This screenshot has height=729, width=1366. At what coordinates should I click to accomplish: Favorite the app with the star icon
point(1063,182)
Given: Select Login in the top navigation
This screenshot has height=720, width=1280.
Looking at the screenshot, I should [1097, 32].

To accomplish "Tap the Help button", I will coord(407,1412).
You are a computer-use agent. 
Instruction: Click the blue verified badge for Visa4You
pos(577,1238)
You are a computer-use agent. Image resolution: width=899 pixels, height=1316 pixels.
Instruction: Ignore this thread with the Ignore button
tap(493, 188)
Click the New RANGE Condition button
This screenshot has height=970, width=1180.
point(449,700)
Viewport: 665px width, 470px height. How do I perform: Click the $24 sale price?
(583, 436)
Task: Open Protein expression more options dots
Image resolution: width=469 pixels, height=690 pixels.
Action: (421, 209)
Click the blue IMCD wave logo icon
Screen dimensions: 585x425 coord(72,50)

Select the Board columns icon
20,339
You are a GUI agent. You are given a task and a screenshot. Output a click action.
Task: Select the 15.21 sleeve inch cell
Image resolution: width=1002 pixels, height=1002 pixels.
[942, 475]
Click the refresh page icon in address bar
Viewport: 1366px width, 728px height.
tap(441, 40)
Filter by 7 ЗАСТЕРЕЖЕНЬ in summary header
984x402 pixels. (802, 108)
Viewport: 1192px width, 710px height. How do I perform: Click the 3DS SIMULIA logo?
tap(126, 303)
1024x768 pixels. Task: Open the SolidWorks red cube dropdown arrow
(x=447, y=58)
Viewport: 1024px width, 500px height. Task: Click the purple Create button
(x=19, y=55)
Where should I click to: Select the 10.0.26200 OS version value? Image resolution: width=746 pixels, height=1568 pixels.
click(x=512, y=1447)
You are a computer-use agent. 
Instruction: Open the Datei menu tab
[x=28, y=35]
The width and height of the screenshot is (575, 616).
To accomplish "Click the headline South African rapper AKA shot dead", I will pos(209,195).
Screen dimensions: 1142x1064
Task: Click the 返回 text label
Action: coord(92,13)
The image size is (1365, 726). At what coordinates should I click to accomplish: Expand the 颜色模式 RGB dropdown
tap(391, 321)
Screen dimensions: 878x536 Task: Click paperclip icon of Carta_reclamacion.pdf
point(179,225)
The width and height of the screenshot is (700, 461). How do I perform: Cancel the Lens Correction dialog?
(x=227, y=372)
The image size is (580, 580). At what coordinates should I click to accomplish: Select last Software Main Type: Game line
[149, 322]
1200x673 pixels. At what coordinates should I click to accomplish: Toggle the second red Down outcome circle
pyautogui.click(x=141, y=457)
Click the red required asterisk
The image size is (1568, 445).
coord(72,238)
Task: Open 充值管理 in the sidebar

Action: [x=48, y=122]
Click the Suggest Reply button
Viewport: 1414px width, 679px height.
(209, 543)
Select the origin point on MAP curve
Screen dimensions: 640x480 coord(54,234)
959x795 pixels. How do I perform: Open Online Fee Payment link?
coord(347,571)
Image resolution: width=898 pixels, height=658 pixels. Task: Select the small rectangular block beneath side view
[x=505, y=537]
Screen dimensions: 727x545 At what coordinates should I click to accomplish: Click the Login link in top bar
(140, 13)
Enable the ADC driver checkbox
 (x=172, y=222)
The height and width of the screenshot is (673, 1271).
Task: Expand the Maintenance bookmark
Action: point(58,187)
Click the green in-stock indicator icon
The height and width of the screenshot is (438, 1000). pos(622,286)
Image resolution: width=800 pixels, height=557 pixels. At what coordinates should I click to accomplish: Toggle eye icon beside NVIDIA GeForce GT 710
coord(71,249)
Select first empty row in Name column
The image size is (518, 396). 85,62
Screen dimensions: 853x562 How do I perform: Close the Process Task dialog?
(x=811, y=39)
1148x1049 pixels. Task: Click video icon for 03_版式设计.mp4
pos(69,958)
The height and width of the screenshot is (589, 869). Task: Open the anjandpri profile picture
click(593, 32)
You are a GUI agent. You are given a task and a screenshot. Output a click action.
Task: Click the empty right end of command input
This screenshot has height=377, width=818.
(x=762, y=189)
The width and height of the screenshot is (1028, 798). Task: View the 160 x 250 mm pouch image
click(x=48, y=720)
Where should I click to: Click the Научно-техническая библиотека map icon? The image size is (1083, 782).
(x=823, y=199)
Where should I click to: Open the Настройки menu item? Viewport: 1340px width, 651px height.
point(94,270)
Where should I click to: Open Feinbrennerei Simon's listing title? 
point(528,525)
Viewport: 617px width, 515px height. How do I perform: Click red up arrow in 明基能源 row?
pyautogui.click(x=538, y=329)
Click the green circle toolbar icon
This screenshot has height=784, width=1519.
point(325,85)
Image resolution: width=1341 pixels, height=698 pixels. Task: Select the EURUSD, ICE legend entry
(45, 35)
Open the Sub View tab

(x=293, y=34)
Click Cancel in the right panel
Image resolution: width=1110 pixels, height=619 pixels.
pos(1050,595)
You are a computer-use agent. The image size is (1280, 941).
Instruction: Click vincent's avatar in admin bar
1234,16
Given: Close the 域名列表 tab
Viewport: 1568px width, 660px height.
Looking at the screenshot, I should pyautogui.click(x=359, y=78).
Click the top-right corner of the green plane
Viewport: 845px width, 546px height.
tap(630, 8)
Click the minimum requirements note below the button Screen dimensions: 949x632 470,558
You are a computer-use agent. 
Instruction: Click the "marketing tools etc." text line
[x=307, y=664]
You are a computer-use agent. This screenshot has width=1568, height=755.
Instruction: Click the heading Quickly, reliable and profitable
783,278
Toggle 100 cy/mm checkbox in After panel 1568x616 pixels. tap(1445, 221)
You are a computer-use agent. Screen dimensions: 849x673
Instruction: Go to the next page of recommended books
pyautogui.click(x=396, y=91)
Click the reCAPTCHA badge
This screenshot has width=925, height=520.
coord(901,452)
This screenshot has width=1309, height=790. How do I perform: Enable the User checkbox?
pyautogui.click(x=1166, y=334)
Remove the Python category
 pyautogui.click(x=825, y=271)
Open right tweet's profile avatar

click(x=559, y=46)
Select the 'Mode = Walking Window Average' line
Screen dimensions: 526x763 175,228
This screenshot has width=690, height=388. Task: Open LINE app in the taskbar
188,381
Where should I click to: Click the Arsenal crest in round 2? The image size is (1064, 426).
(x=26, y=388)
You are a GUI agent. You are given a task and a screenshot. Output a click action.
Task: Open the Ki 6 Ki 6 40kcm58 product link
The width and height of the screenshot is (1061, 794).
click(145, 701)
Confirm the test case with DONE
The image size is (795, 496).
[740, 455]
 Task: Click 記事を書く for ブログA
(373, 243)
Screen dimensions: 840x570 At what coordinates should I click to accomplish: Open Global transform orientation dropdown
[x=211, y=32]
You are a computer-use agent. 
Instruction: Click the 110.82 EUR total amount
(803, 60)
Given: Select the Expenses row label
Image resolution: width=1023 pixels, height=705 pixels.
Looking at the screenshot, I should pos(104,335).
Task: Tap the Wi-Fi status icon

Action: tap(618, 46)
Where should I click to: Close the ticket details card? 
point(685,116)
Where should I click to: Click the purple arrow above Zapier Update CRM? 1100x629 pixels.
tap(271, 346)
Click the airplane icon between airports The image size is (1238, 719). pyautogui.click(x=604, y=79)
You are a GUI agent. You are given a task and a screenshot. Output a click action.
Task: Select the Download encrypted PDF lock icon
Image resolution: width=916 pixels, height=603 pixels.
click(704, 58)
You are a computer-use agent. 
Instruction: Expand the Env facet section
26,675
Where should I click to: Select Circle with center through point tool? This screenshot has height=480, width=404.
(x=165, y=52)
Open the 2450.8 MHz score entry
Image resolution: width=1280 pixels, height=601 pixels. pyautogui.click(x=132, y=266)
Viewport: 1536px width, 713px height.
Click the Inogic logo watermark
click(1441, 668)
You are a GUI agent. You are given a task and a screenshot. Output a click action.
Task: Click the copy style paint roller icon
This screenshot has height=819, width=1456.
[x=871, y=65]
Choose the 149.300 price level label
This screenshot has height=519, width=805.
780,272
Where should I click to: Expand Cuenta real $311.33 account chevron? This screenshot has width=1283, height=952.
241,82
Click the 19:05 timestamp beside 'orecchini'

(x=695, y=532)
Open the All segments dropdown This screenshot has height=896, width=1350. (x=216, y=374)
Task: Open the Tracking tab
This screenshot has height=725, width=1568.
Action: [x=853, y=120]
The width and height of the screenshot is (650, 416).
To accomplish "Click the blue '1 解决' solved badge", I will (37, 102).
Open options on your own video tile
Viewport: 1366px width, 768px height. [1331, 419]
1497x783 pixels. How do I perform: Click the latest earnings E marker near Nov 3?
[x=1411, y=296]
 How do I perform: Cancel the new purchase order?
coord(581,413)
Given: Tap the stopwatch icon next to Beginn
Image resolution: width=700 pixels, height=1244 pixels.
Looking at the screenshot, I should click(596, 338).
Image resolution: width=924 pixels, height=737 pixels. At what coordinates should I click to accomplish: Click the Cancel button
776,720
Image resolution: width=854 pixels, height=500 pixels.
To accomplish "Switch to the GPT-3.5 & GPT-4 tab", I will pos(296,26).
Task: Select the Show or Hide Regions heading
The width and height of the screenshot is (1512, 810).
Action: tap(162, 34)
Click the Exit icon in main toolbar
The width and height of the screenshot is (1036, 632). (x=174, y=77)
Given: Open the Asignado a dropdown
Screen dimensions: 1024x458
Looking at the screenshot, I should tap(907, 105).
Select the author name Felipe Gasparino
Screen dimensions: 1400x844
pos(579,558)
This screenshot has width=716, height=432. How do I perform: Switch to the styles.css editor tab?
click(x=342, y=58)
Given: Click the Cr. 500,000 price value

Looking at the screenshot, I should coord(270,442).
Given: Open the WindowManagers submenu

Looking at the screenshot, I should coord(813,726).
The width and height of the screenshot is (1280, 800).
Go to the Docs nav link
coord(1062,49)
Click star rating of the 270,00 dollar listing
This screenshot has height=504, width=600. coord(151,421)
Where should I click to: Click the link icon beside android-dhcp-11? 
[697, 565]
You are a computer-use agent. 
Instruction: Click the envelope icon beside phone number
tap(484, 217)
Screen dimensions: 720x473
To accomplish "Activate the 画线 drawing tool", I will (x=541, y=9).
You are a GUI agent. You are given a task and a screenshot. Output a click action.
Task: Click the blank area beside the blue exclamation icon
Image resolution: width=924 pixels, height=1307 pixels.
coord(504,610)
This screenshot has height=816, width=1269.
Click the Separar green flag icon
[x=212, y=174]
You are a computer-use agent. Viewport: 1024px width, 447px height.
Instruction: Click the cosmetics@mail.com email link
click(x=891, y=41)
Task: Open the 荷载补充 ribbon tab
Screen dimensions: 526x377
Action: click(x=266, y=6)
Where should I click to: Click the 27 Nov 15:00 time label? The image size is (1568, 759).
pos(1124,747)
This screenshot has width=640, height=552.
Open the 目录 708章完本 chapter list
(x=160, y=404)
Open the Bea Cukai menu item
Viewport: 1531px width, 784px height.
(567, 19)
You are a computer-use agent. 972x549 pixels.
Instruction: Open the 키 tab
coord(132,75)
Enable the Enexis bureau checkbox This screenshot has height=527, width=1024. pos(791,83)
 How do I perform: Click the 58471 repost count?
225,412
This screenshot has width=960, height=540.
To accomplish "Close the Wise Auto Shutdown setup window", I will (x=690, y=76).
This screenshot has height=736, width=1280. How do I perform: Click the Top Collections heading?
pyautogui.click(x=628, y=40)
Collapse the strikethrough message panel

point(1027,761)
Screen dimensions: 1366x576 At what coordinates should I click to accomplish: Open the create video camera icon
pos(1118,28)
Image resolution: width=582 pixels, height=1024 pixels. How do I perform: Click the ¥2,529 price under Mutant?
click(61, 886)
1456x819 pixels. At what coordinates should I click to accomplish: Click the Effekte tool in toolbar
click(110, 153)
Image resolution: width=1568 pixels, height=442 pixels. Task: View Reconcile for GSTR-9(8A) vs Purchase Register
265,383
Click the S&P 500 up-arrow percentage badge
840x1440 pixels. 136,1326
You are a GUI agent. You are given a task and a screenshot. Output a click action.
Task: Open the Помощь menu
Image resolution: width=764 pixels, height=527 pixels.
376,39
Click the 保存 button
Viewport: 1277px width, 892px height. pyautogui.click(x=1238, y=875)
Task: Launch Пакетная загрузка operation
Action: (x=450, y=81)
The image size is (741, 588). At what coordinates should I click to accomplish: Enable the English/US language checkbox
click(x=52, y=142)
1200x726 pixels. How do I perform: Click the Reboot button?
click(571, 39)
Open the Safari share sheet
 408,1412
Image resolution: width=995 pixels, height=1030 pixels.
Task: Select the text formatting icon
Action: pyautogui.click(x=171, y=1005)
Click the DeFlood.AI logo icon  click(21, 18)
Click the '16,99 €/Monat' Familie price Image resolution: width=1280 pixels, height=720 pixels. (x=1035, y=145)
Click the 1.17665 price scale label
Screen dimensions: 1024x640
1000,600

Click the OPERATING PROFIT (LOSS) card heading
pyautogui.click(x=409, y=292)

***

▶ Task goal:
The lines above from the one containing "Given: Open the WindowManagers submenu" through the one containing "This screenshot has width=640, height=552." are to be set down exactly, and no others.

▶ Answer for this exercise:
Given: Open the WindowManagers submenu

Looking at the screenshot, I should coord(813,726).
The width and height of the screenshot is (1280, 800).
Go to the Docs nav link
coord(1062,49)
Click star rating of the 270,00 dollar listing
This screenshot has height=504, width=600. coord(151,421)
Where should I click to: Click the link icon beside android-dhcp-11? 
[697, 565]
You are a computer-use agent. 
Instruction: Click the envelope icon beside phone number
tap(484, 217)
Screen dimensions: 720x473
To accomplish "Activate the 画线 drawing tool", I will (x=541, y=9).
You are a GUI agent. You are given a task and a screenshot. Output a click action.
Task: Click the blank area beside the blue exclamation icon
Image resolution: width=924 pixels, height=1307 pixels.
coord(504,610)
This screenshot has height=816, width=1269.
Click the Separar green flag icon
[x=212, y=174]
You are a computer-use agent. Viewport: 1024px width, 447px height.
Instruction: Click the cosmetics@mail.com email link
click(x=891, y=41)
Task: Open the 荷载补充 ribbon tab
Screen dimensions: 526x377
Action: click(x=266, y=6)
Where should I click to: Click the 27 Nov 15:00 time label? The image size is (1568, 759).
pos(1124,747)
This screenshot has width=640, height=552.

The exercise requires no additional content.